§ Text excerpt:
◆ ◆ ◆ ◆ ◆ ◆ ◆
Reprinted with permission, IEEE Computer, Vol. 26, No. 7, July 1993, pp. 18-41.
Manufacturer, government, and user response. On February 3, 1987, after interaction with the FDA and others, including the user group, AECL announced to its customers
The second item, a hardware single-pulse shutdown circuit, essentially acts as a hardware interlock to prevent overdosing by detecting an unsafe level of radiation and halting beam output after one pulse of high energy and current. This provides an independent safety mechanism to protect against a wide range of potential hardware failures and software errors. The turntable potentiometer was the safety device recommended by several groups, including the CRPB, after the Hamilton accident.
After the second Yakima accident, the FDA became concerned that the use of the Therac-25 during the CAP process, even with AECL's interim operating instructions, involved too much risk to patients. The FDA concluded that the accidents had demonstrated that the software alone cannot be replied upon to assure safe operation of the machine. In a February 18, 1987 internal FDA memorandum, the director of the Division of Radiological Products wrote the following:
It is impossible for CDRH to find all potential failure modes and conditions of the software. AECL has indicated the "simple software fix" will correct the turntable position problem displayed at Yakima. We have not yet had the opportunity to evaluate that modification. Even if it does, based upon past history, I am not convinced that there are not other software glitches that could result in serious injury.
For example, we are aware that AECL issued a user's bulletin January 21 reminding users of the proper procedure to follow if editing of prescription parameter is desired after entering the "B" (beam on) code but before the CR [carriage return] is pressed. It seems that the normal edit keys (down arrow, right arrow, or line feed) will be interpreted as a CR and initiate exposure. One must use either the backspace or left arrow key to edit.
We are also aware that if the dose entered into the prescription tables is below some preset value, the system will default to a phantom table value unbeknownst to the operator. This problem is supposedly being addressed in proposed interim revision 7A, although we are unaware of the details.
We are in the position of saying that the proposed CAP can reasonably be expected to correct the deficiencies for which they were developed (Tyler). We cannot say that we are [reasonably] confident about the safety of the entire system to prevent or minimize exposure from other fault conditions.
On February 6, 1987, Miller of the FDA called Pavel Dvorak of Canada's Health and Welfare to advise him that the FDA would recommend all Therac-25s be shut down until permanent modifications could be made. According to Miller's notes on the phone call, Dvorak agreed and indicated that they would coordinate their actions with the FDA.
On February 10, 1987, the FDA gave a Notice of Adverse Findings to AECL declaring the Therac-25 to be defective under US law. In part, the letter to AECL reads:
In January 1987, CDRH was advised of another accidental radiation occurrence in Yakima, which was attributed to a second software defect related to the "Set" command. In addition, the CDRH has become aware of at least two other software features that provide potential for unnecessary or inadvertent patient exposure. One of these is related to the method of editing the prescription after the "B" command is entered and the other is the calling of phantom tables when low doses are prescribed.
Further review of the circumstances surrounding the accidental radiation occurrences and the potential for other such incidents has led us to conclude that in addition to the items in your proposed corrective action plan, hardware interlocking of the turntable to insure its proper position prior to beam activation appears to be necessary to enhance system safety and to correct the Therac-25 defect. Therefore, the corrective action plan as currently proposed is insufficient and must be amended to include turntable interlocking and corrections for the three software problems mentioned above.
◆ ◆ ◆ ◆ ◆ ◆ ◆
§ Aim of the exercise: Write the next part of the text about the Therac-25 accidents, picking up after its last sentence. The rows that come next have no connection to the text about the Therac-25.

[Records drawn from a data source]
◆ ◆ ◆ ◆ ◆ ◆ ◆
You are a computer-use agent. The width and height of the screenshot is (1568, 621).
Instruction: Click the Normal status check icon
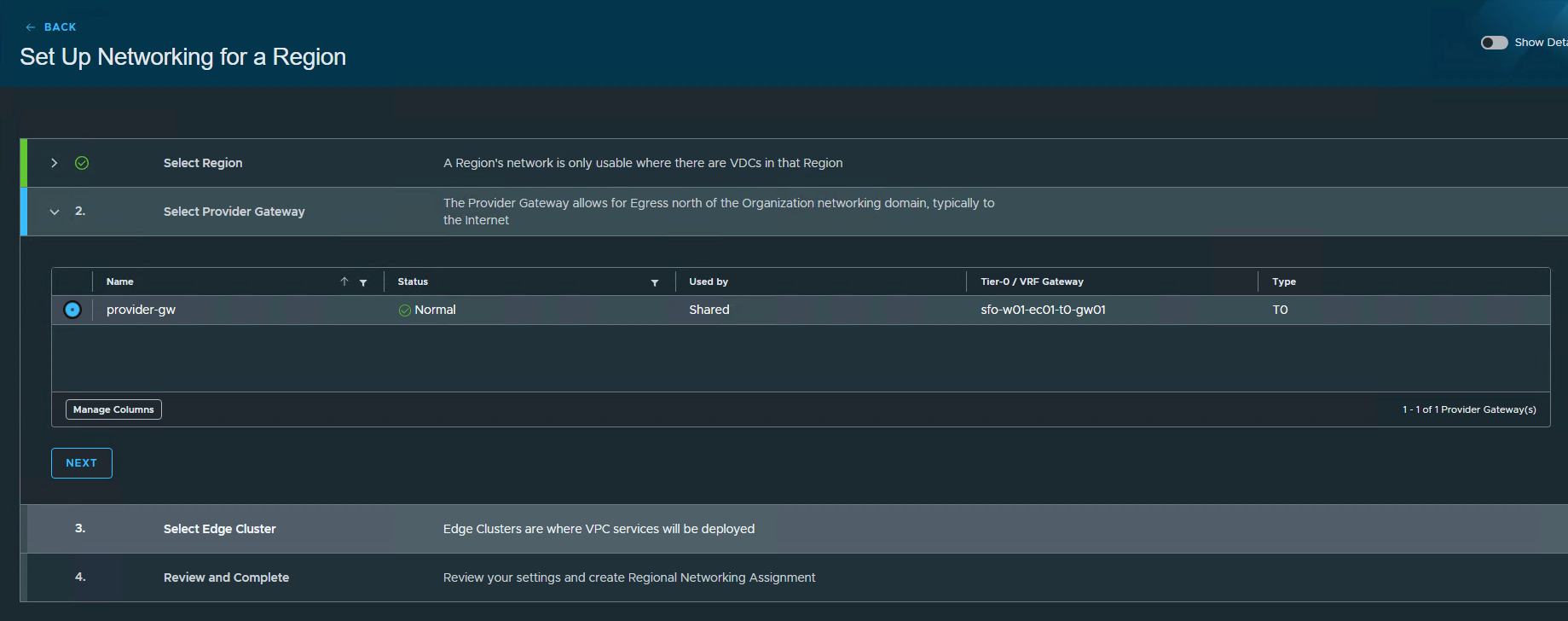tap(405, 310)
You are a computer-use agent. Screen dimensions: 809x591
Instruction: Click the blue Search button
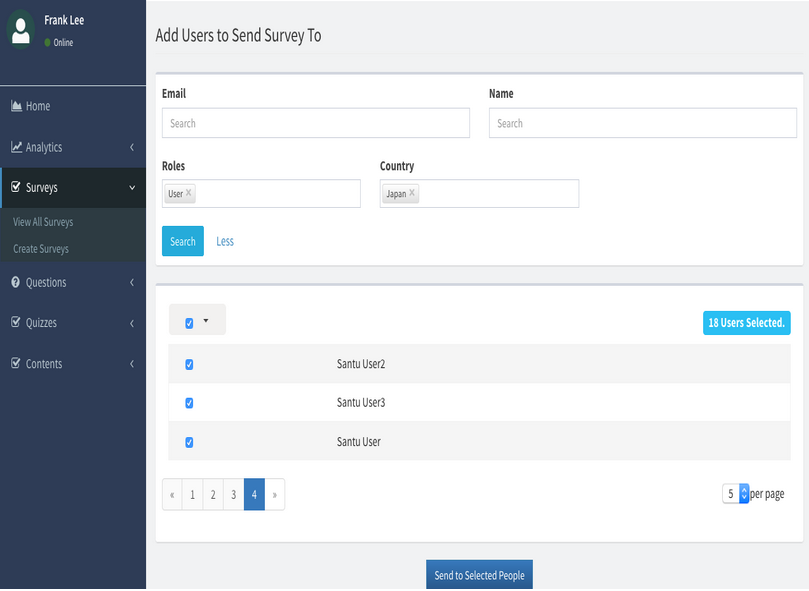point(183,241)
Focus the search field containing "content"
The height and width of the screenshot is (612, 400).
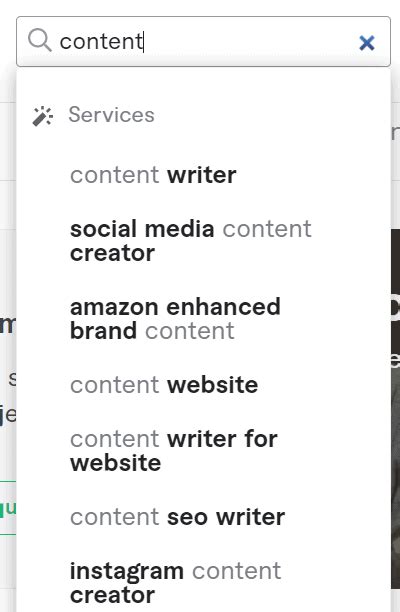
◆ ◆ ◆ ◆ ◆ ◆ ◆
§ Response:
Without these corrections, CDRH has concluded that the consequences of the defects represents a significant potential risk of serious injury even if the Therac-25 is operated in accordance with your interim operating instructions. CDRH, therefore, requests that AECL immediately notify all purchasers and recommend that use of the device on patients for routine therapy be discontinued until such time that an amended corrective action plan approved by CDRH is fully completed. You may also advise purchasers that if the need for an individual patient treatment outweighs the potential risk, then extreme caution and strict adherence to operating safety procedures must be exercised.
At the same time, the Health Protection Branch of the Canadian government instructed AECL to recommend to all users in Canada that they discontinue the operation of the Therac-25 until "the company can complete an exhaustive analysis of the design and operation of the safety systems employed for patient and operator protection." AECL was told that the letter to the users should include information on how the users can operate the equipment safely in the event that they must continue with patient treatment. If AECL could not provide information that would guarantee safe operation of the equipment, AECL was requested to inform the users that they cannot operate the equipment safely. AECL complied by letters dated February 20, 1987, to Therac-25 purchasers. This recommendation to discontinue use of the Therac-25 was to last until August 1987.
On March 5, 1987, AECL issued CAP Revision 3, which was a CAP for both the Tyler and Yakima accidents. It contained a few additions to the Revision 2 modifications, notably
In their response on April 9, the FDA noted that in the appendix under "turntable position interlock circuit" the descriptions were wrong. AECL had indicated "high" signals where "low" signals were called for and vice versa. The FDA also questioned the reliability of the turntable potentiometer design and asked whether the backspace key could still act as a carriage return in the edit mode. They requested a detailed description of the software portion of the single-pulse shutdown and a block diagram to demonstrate the PRF (pulse repetition frequency) generator, modulator, and associated interlocks.
AECL responded on April 13 with an update on the Therac CAP status and a schedule of the nine action items pressed by the users at a user group meeting in March. This unique and highly productive meeting provided an unusual opportunity to involve the users in the CAP evaluation process. It brought together all concerned parties in one place so that they could decide on and approve a course of action as quickly as possible. The attendees included representatives from the manufacturer (AECL); all users, including their technical and legal staffs; the US FDA; the Canadian BRMD; the Canadian Atomic Energy Control Board; the Province of Ontario; and the Radiation Regulations Committee of the Canadian Association of Physicists.
According to Symonds of the BRMD, this meeting was very important to the resolution of the problems since the regulators, users, and the manufacturer arrived at a consensus in one day.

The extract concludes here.